#### [Task data]

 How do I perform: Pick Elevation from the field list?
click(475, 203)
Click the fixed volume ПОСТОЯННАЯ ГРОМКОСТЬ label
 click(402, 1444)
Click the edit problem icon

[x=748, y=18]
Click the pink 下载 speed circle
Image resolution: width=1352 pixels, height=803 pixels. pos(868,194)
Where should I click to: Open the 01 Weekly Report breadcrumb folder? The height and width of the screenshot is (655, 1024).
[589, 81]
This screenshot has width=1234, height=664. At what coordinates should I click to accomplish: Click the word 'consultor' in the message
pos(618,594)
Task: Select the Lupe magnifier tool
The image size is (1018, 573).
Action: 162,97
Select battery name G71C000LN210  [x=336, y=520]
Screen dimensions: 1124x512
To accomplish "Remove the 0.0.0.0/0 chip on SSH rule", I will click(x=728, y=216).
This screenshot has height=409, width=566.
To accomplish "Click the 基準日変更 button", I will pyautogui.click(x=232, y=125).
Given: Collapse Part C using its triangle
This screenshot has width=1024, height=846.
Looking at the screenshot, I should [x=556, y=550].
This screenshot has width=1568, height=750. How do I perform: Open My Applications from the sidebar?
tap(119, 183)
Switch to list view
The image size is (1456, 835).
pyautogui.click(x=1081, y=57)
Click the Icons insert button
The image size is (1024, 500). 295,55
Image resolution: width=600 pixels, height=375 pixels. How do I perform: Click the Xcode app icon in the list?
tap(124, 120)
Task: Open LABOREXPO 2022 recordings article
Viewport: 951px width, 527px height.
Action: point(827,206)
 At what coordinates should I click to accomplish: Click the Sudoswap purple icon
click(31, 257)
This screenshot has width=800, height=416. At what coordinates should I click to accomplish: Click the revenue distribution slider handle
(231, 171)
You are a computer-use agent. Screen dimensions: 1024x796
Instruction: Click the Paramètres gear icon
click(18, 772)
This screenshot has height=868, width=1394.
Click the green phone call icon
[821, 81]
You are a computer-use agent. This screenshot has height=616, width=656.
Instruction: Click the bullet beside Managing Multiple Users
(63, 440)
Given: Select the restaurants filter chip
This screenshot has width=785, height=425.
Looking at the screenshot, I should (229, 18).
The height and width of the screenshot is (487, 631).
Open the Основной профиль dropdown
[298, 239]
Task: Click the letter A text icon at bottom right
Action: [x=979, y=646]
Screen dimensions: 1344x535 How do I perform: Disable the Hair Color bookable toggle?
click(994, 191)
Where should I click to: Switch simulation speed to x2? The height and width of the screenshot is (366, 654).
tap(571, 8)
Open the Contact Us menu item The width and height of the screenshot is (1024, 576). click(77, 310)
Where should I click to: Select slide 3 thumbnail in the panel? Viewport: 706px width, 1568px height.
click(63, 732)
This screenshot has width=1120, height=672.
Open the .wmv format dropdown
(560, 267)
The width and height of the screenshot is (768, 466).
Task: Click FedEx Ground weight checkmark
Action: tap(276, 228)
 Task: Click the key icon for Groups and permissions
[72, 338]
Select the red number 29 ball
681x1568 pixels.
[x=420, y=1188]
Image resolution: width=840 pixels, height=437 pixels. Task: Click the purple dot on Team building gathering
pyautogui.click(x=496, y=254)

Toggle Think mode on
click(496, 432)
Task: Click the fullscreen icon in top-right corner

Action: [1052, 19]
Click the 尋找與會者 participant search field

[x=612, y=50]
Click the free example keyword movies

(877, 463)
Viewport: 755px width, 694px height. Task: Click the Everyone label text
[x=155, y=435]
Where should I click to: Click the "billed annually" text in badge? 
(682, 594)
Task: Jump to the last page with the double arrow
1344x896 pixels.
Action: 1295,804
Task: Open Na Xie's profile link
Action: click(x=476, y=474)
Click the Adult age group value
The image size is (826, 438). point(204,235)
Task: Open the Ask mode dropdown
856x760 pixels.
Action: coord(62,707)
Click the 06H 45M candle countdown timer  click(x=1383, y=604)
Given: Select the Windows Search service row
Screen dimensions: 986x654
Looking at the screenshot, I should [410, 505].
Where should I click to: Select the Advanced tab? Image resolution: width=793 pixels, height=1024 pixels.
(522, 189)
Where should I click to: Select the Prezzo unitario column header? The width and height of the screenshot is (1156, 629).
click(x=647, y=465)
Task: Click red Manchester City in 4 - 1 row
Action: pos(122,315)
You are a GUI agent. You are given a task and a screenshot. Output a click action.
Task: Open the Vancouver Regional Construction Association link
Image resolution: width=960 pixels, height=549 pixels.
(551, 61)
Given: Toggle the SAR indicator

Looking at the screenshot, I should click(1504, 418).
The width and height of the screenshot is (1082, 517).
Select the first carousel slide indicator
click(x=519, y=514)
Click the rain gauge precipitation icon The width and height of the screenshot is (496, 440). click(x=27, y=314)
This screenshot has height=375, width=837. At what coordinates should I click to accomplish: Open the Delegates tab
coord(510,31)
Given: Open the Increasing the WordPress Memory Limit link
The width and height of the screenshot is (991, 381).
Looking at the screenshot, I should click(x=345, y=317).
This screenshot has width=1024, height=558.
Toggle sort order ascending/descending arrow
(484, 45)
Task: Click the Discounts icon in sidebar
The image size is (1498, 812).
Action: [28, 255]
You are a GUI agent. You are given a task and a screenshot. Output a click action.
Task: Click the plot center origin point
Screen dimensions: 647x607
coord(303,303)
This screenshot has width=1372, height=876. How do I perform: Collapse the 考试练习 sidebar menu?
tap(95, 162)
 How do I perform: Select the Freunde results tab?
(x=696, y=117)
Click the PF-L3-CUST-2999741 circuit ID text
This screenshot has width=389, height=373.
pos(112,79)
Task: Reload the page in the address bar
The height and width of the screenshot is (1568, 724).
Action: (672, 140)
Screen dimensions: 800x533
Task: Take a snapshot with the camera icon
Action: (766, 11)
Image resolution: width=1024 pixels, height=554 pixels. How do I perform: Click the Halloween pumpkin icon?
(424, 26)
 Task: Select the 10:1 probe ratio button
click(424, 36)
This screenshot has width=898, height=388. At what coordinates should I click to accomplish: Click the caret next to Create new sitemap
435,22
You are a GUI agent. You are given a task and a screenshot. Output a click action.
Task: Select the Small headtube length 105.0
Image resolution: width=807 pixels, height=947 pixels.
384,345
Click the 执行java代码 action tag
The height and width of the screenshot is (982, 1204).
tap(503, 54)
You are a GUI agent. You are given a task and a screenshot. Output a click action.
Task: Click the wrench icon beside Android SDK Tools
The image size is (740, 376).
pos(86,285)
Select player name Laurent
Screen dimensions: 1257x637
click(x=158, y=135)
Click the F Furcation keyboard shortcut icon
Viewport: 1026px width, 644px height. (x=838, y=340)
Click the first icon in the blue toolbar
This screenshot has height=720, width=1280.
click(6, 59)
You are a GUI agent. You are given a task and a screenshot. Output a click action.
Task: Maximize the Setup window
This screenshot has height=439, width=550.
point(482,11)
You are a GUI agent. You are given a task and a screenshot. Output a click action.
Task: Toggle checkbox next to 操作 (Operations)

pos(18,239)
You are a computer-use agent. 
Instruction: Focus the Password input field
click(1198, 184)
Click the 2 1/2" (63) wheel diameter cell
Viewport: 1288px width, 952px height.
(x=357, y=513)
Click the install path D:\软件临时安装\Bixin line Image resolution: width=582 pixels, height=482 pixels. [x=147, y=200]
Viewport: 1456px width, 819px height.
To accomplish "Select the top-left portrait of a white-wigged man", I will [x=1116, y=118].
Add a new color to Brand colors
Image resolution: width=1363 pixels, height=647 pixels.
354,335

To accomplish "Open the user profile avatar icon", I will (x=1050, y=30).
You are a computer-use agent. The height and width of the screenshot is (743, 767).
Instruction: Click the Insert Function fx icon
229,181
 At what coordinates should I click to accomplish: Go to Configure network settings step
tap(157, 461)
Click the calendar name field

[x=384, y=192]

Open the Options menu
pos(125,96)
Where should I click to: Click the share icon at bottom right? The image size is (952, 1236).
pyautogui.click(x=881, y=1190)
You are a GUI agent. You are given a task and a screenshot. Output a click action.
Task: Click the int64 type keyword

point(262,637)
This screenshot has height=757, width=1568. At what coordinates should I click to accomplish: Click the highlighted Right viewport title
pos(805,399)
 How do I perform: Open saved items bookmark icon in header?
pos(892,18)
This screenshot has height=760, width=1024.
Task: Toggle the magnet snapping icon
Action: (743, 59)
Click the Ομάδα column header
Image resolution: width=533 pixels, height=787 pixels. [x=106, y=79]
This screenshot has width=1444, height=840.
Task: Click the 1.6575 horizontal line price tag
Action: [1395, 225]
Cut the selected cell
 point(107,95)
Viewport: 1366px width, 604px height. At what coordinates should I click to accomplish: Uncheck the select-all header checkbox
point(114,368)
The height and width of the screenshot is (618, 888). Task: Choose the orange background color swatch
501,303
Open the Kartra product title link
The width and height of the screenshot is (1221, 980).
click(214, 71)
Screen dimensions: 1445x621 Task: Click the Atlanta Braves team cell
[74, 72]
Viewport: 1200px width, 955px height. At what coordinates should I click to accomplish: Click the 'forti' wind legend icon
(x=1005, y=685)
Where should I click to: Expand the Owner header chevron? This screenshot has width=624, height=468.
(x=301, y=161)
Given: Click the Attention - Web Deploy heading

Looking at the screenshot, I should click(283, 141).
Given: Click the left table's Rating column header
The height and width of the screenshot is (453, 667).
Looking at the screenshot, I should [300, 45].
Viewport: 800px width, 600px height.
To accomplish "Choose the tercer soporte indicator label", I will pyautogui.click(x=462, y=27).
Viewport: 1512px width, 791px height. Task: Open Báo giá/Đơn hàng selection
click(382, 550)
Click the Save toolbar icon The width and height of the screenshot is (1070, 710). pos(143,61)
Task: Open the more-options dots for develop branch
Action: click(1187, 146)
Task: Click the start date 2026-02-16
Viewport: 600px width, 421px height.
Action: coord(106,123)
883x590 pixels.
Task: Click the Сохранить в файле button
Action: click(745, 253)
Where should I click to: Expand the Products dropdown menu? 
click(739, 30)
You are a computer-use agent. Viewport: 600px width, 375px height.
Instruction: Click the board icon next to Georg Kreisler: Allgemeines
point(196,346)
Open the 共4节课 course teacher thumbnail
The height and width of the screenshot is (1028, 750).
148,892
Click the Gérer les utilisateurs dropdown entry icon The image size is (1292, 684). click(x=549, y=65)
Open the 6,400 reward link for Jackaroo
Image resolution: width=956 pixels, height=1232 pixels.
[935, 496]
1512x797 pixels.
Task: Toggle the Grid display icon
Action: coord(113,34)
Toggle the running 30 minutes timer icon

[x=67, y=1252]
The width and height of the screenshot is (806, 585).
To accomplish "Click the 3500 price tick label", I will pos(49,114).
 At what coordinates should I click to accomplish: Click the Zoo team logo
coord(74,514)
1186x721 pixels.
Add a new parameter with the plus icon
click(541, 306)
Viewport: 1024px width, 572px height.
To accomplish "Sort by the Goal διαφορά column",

#### [Exercise details]
Repeat, exactly and only, the lines from the beginning of the material through the line that contains "Task: Select the Lupe magnifier tool".

#### [Result of this task]
 How do I perform: Pick Elevation from the field list?
click(475, 203)
Click the fixed volume ПОСТОЯННАЯ ГРОМКОСТЬ label
 click(402, 1444)
Click the edit problem icon

[x=748, y=18]
Click the pink 下载 speed circle
Image resolution: width=1352 pixels, height=803 pixels. pos(868,194)
Where should I click to: Open the 01 Weekly Report breadcrumb folder? The height and width of the screenshot is (655, 1024).
[589, 81]
This screenshot has width=1234, height=664. At what coordinates should I click to accomplish: Click the word 'consultor' in the message
pos(618,594)
Task: Select the Lupe magnifier tool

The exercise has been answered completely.